Recast everything from the line containing "Click the 217/700 skin count indicator" down to and including the line containing "tap(783, 27)" as a numbered list, skipping blank lines. Leave the pictures out of your answer.
[Start of DATA SHOWN]
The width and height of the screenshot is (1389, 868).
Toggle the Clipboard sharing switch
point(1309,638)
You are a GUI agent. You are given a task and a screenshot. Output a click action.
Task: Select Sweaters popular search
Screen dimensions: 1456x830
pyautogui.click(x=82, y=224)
[End of DATA SHOWN]
[Start of DATA SHOWN]
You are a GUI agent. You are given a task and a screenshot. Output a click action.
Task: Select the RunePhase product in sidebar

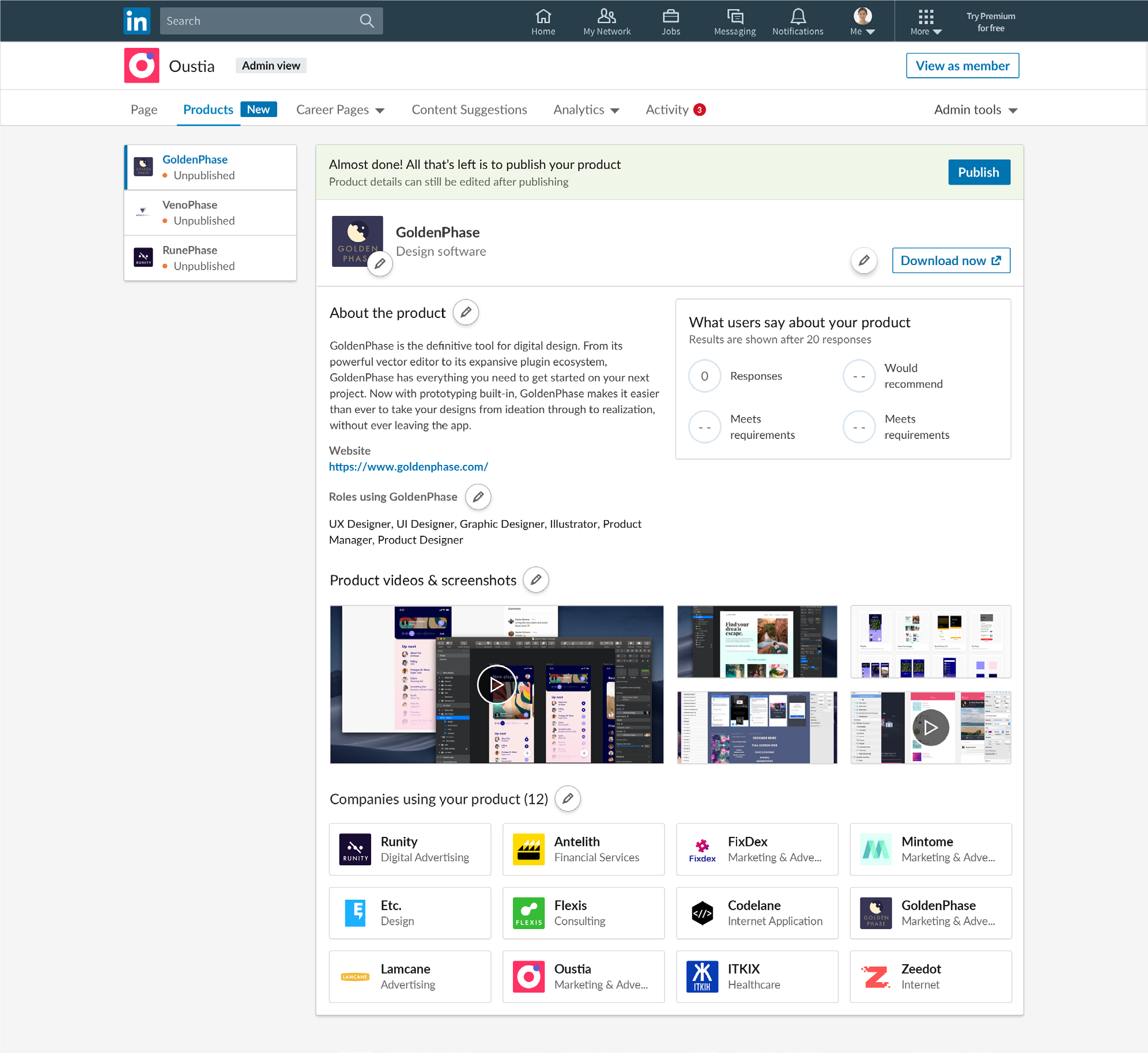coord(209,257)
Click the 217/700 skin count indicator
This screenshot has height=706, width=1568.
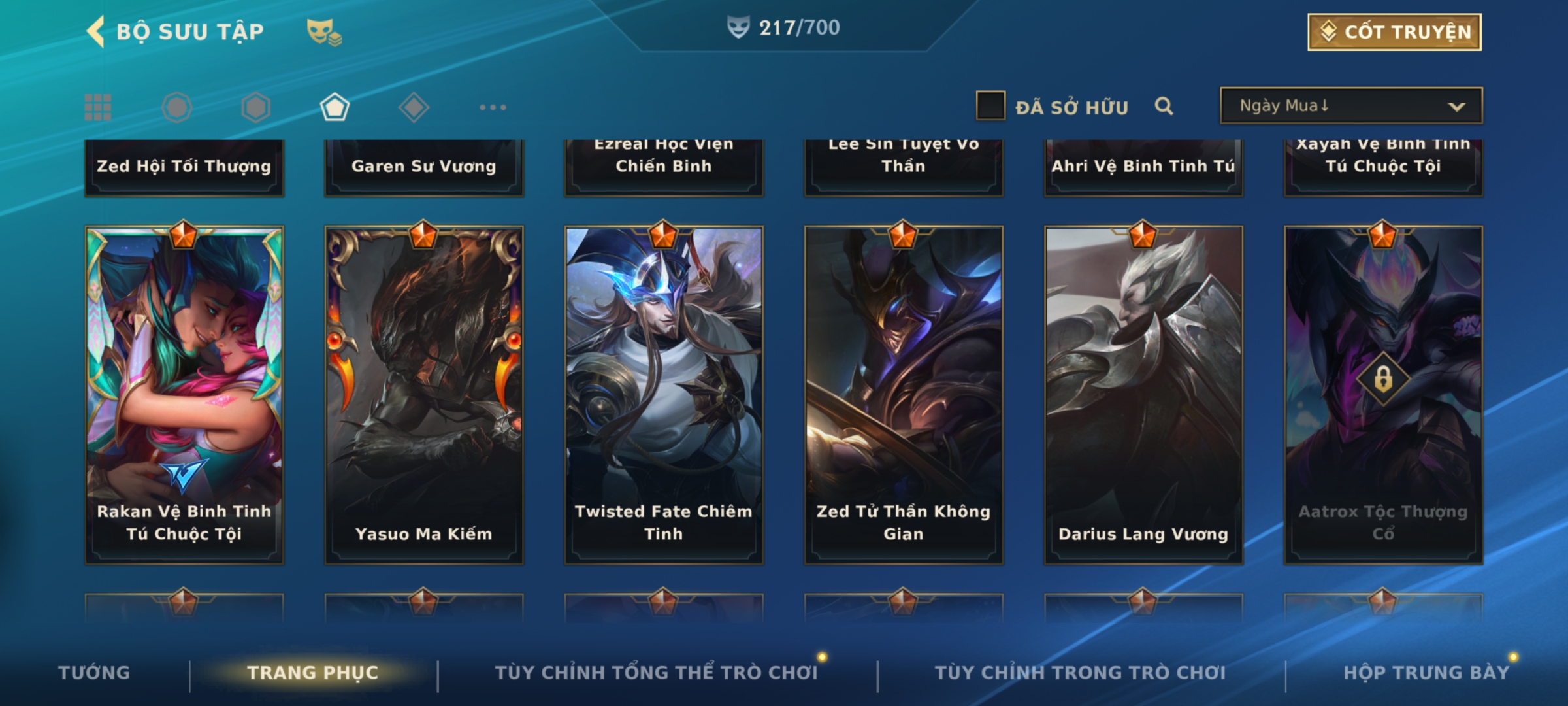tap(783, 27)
[End of DATA SHOWN]
[Start of DATA SHOWN]
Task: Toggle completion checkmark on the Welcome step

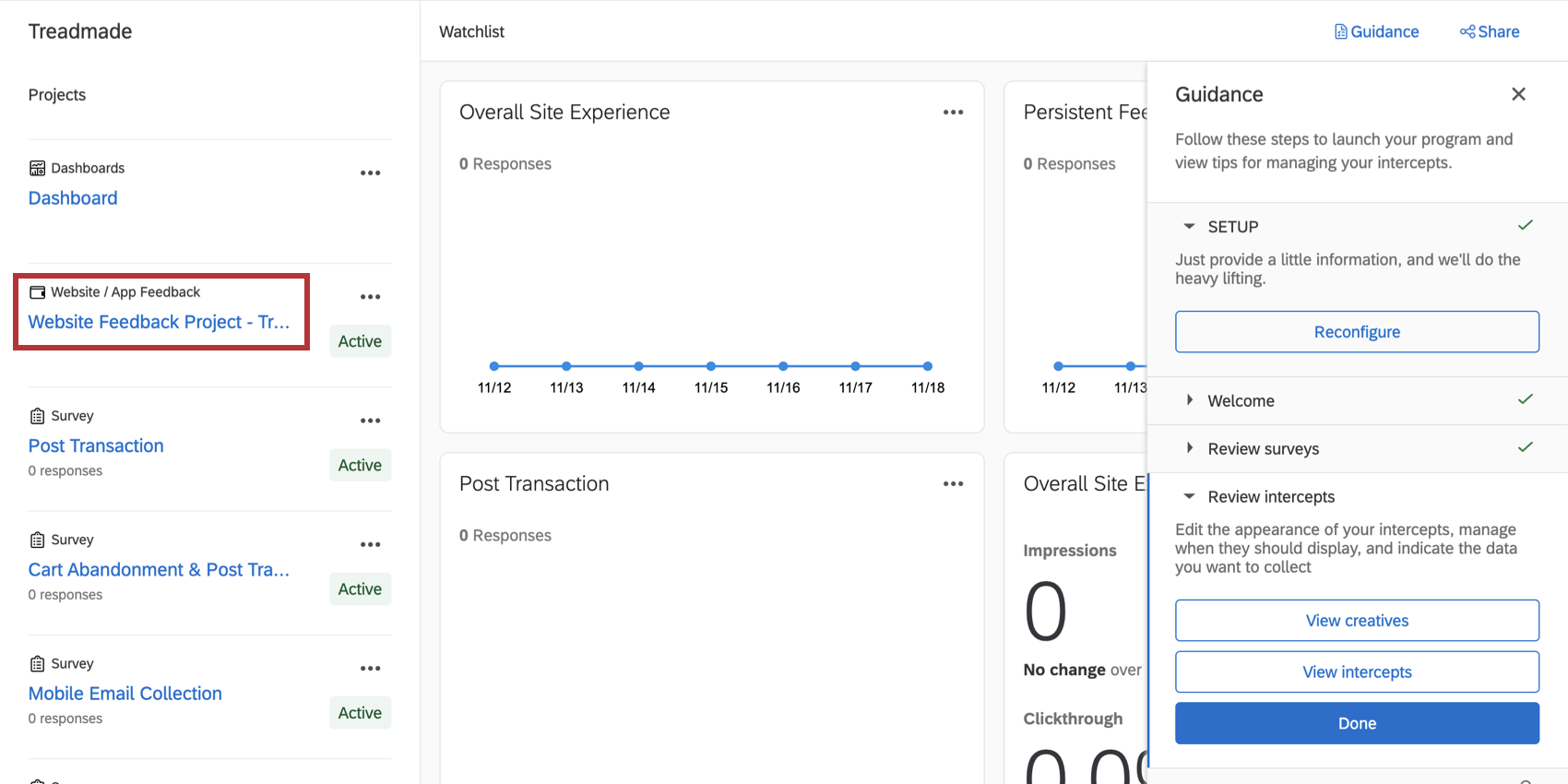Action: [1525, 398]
[End of DATA SHOWN]
ANSWER BELOW -
1. Click the 217/700 skin count indicator
2. This screenshot has height=706, width=1568.
3. tap(783, 27)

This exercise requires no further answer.